LSRのTiWiConnectTMプラットフォームの場合、このアクティビティは、「3つのA」、つまり属性、アクション、アラートの観点から考えることで簡素化されます。
属性は、リモートで監視したいキャプチャされたデータとデバイスの状態情報に対応します。属性は、製品の重要な実行時情報を表すものと考えてください。これらの値はクラウドに送信され、製品のステータスを報告したり、監視ユーザー インターフェイスの基礎として利用したりできます。一酸化炭素検知器の例では、属性にはタイムスタンプ付きの測定値、バッテリーレベル、エラー コードなどが含まれる場合があります。
アクションは、通常、製品上のアクティビティをトリガーするためにユーザーが開始するリモート コマンドを定義します。アクションは、ユーザーや他のデバイスがプロセスをトリガーしたり、パラメータを調整したりできるようにする、製品の「リモート コントロール」機能と考えてください。
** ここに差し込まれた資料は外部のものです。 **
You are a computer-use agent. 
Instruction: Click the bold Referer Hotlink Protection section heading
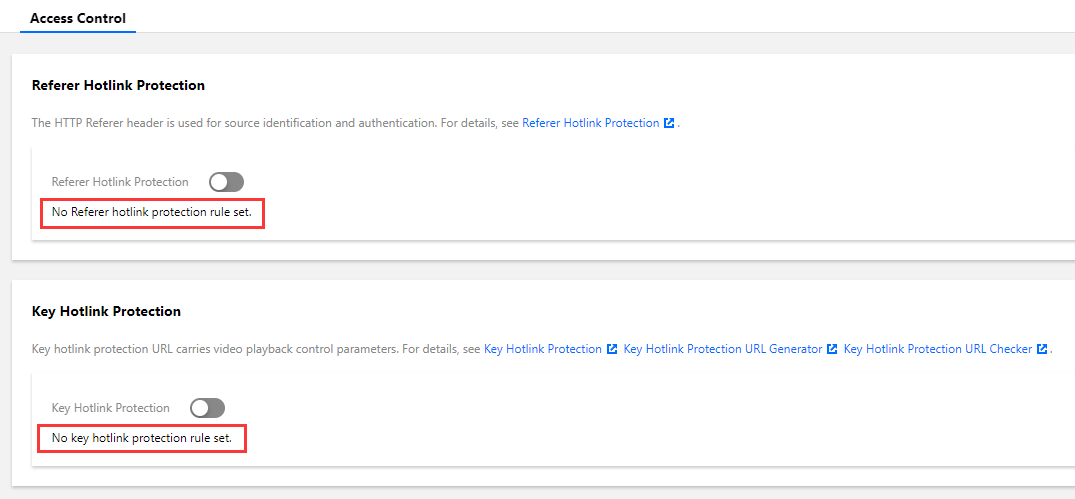tap(118, 85)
CO検出器の例に戻ると、潜在的なアクションとしては、アラームを消音するか、アラートトリガーのしきい値を変更することが考えられます。
アラートは、ユーザー定義の条件が満たされたことをユーザーまたは別のデバイスに通知するために製品が送信するメッセージを表します。アラートは、製品に対して何らかのアクションを取る必要がある可能性のある状態をユーザーに通知することを目的とした、スマートフォンのアラート ダイアログや通知に似たユーザー インターフェイス機能と考えてください。これらの通知は、多くの場合、「アプリ内」通知として設定したり、電子メールやSMSメッセージをトリガーして、接続された製品が注意を必要とするときに信号を送るように設定したりできます。当社のCO検出器の場合、測定値が設定値を超えたことを施設管理者にテキスト アラートで通知できます。
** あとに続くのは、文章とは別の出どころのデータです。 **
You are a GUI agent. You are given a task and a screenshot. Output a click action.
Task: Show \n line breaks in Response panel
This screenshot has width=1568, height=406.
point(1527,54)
この3つのAを定義する作業は、ソリューションがサポートする必要があるユース ケースごとに繰り返す必要があります。少なくとも3つのユースケース (管理者、サービス、ユーザー) ごとに属性、アクション、アラートを定義するのが一般的です。たとえば、管理者ユーザーは、利用可能なすべての属性とアクションの完全なリストに関心があるかもしれませんが、エンドユーザーは、アクセス可能な単純なサブセットのみを必要とする場合があります。
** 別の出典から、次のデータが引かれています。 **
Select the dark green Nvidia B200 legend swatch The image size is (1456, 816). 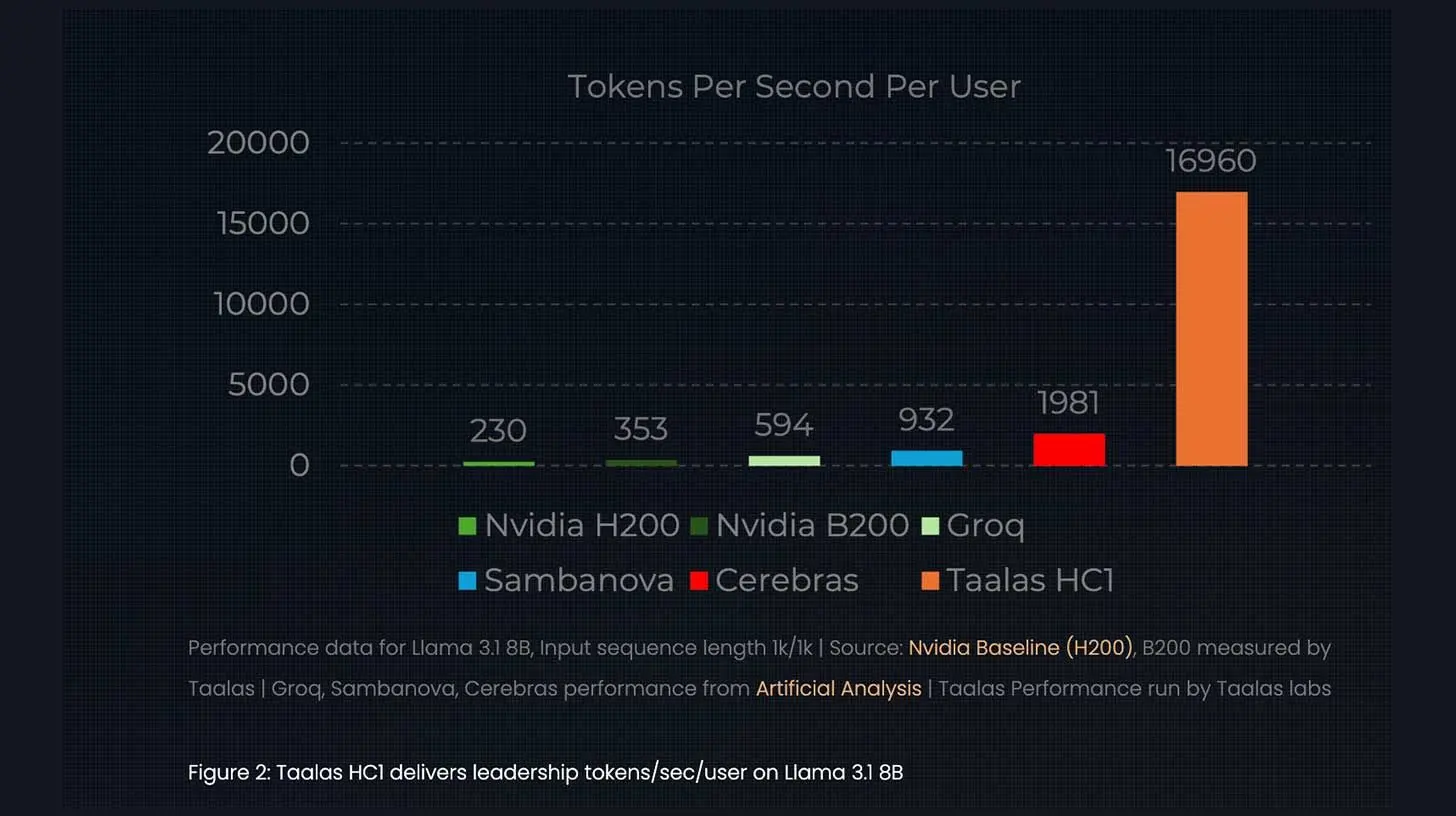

製品のデータ、制御インタラクション、ユーザー通知が3つのAに基づいて定義されると、属性を報告し、アクションを受信し、マッピングしたアラートをトリガーするロジックを備えたクラウド クライアントとして機能する組み込みソフトウェアを既存のプロセッサまたはMCU上で開発できます。
すべてをまとめる
では、これらすべてのデザイン要素をどのように組み合わせて、強力なユーザー エクスペリエンスを提供する高性能な製品を作成できるのでしょうか?この記事の冒頭を思い出すと、IoT製品の開発においてビジネス リーダーが抱える最大の懸念事項は、(1) 社内の専門知識と知識の不足と、(2) IoTインフラストラクチャへの投資コストの2つです。それらの障害は確かに現実のものです。ここでは、このようなシステムをゼロから構築するために必要な技術的専門知識をかなり包括的に説明します。
製品のコアテクノロジーに関する専門知識と顧客ニーズの深い理解を通じて、市場で忠実な顧客と競争上の優位性を築いてきたため、クラウド接続システムの開発という追加の学習曲線に取り組むことは、注意をそらすものになるリスクがあります。しかし、ほとんどの問題と同様に、解決策は存在します。
LSRのような、包括的なクラウド接続プラットフォームと、ソリューションに必要なカスタマイズを提供するために必要なワイヤレス設計サービスの両方を提供できる確立されたパートナーに頼ることで、社内のリソースを最も重要な設計上の考慮事項である「顧客のニーズを満たし、期待を上回るソリューションを開発しているか」に集中させることができます。適切なワイヤレス、クラウド、アプリ開発パートナーの支援があれば、自信を持って前進し、クラウドを活用した市場をリードする製品イノベーションを実現できます。